----- Provided passage -----

It doesn’t come up often anymore, but I’m a madman at trashball/paper toss.
I blame my carny roots.
I can make weird sounds with my voice.
I know >50 digits of pi.
I can touch my nose with my tongue.
One particularly difficult trick with casino/poker chips.
I can usually convert meters to feet in my head, by rounding up to a factor of 3.3,
I have no trouble initiating conversations with celebrities, although I did send Jay Leno and Oozie Oozbourne running for the exits. ;-p
Explaining my self to adults.
I make THE BEST pumpkin pie!
Amongst my friends, I am known as the Cat Whisperer. Even cats that hiss and bite other people, tend to like me.
@Kardamom That’s at the top of my skill list, not the bottom.
@kritiper That also seems like a pretty important skill!

----- Extracted entries -----

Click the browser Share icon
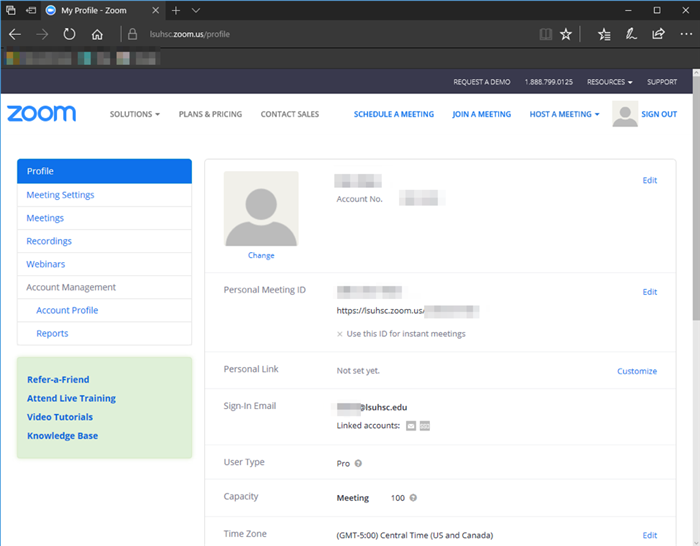This screenshot has height=546, width=700. (x=658, y=34)
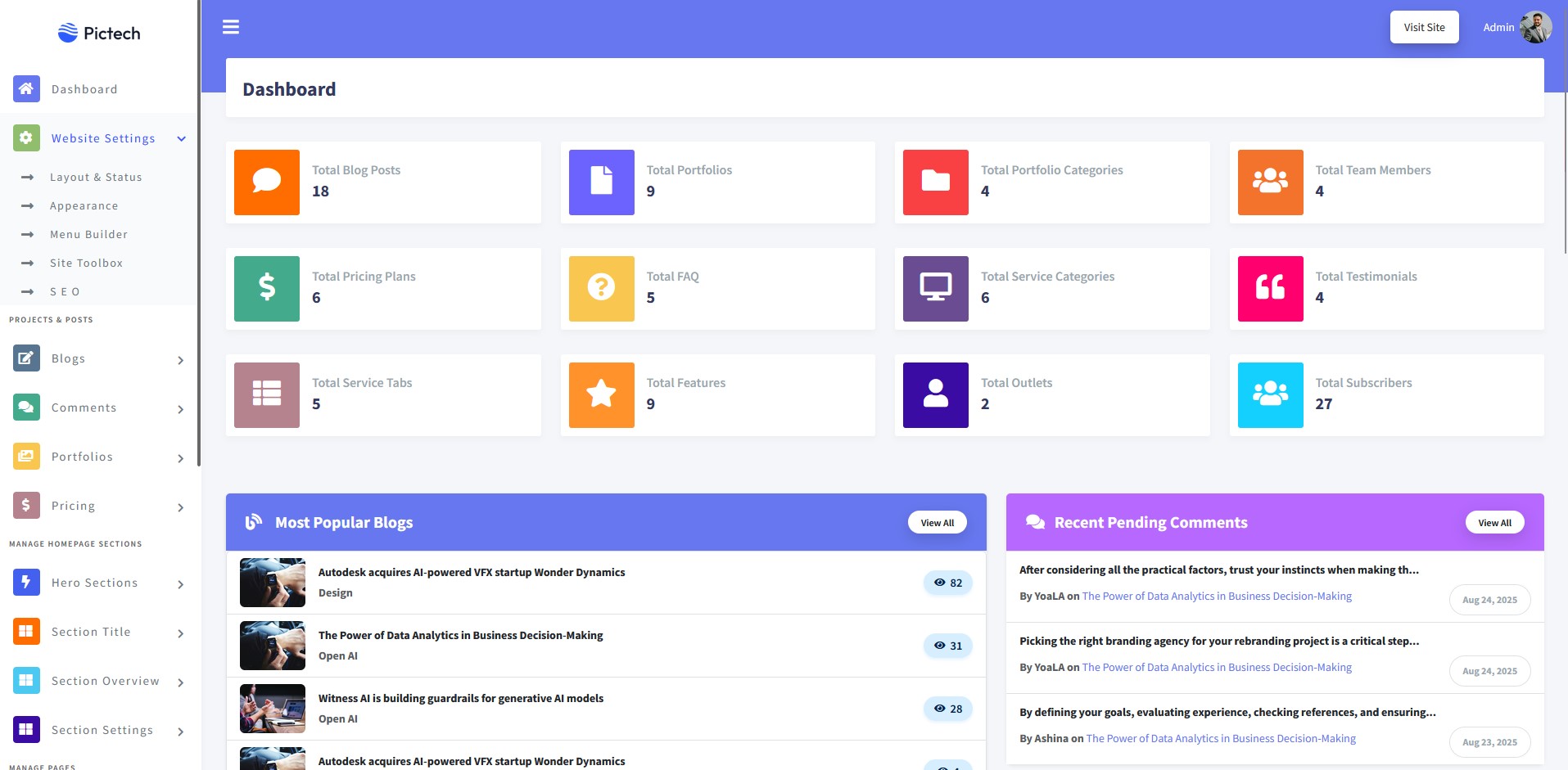Click the Total Testimonials quote icon
The image size is (1568, 770).
pos(1271,289)
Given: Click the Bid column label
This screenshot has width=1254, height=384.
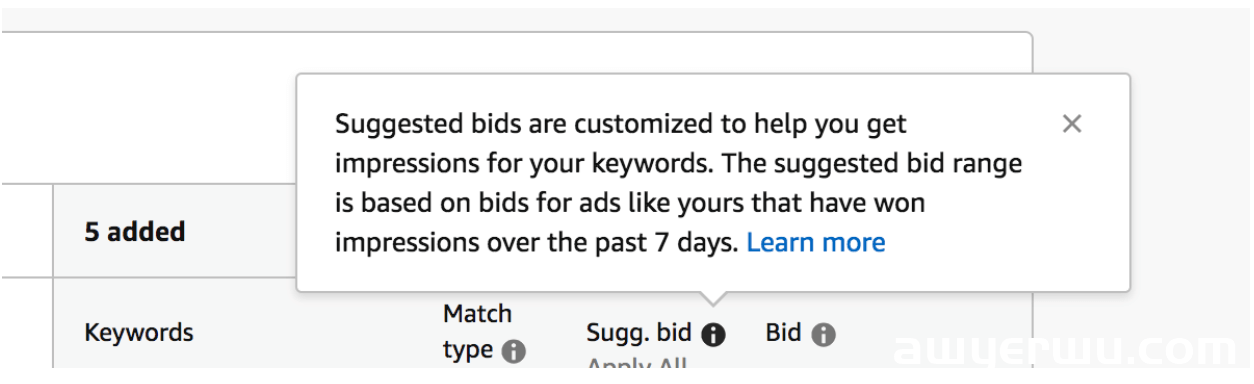Looking at the screenshot, I should 783,333.
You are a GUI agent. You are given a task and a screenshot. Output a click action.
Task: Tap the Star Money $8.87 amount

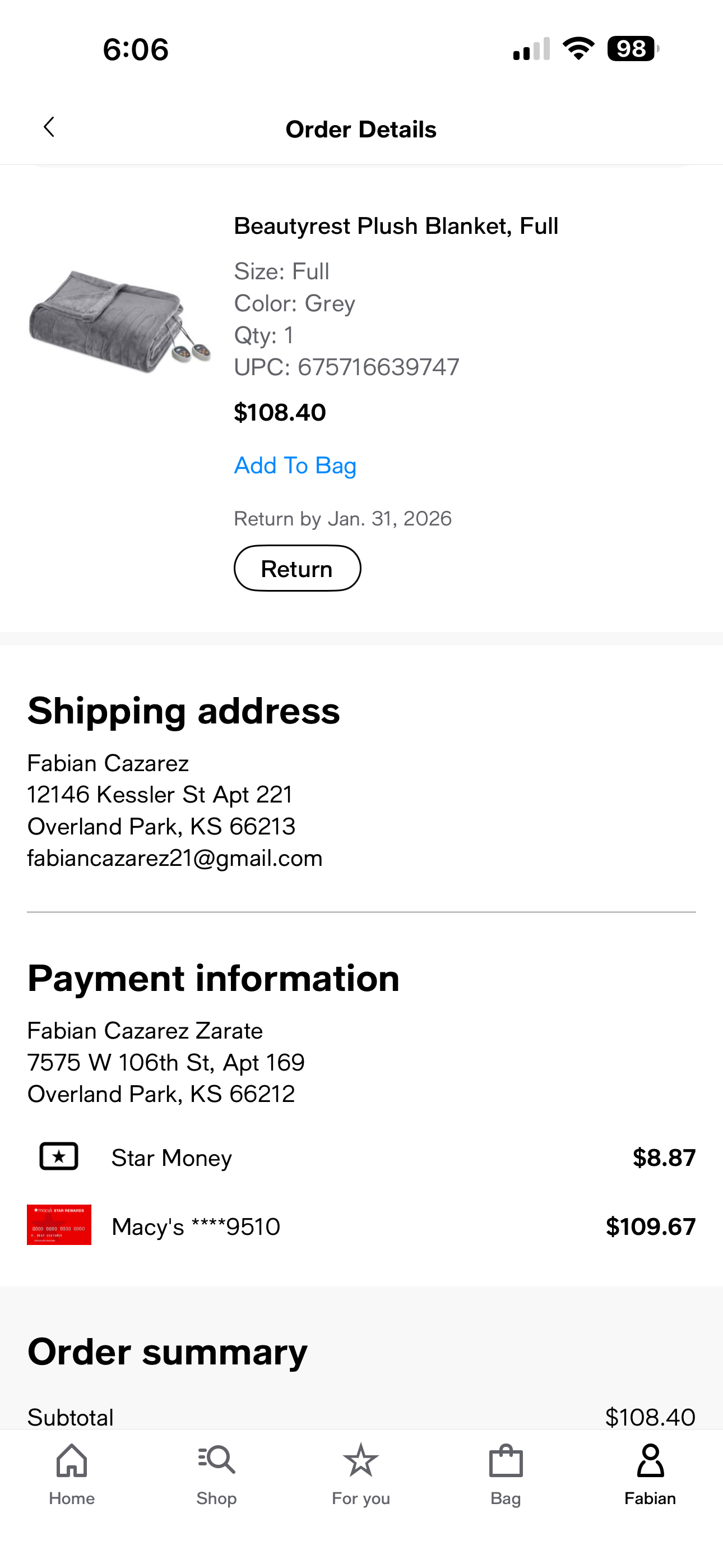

-----

◆ **What the exercise asks**:
Return the part of the passage about unusual skills word for word, starting at "It doesn’t come" and ending at "pretty important skill!". Rely only on the passage about unusual skills, not on the items.

◆ **Exercise output**:
It doesn’t come up often anymore, but I’m a madman at trashball/paper toss.
I blame my carny roots.
I can make weird sounds with my voice.
I know >50 digits of pi.
I can touch my nose with my tongue.
One particularly difficult trick with casino/poker chips.
I can usually convert meters to feet in my head, by rounding up to a factor of 3.3,
I have no trouble initiating conversations with celebrities, although I did send Jay Leno and Oozie Oozbourne running for the exits. ;-p
Explaining my self to adults.
I make THE BEST pumpkin pie!
Amongst my friends, I am known as the Cat Whisperer. Even cats that hiss and bite other people, tend to like me.
@Kardamom That’s at the top of my skill list, not the bottom.
@kritiper That also seems like a pretty important skill!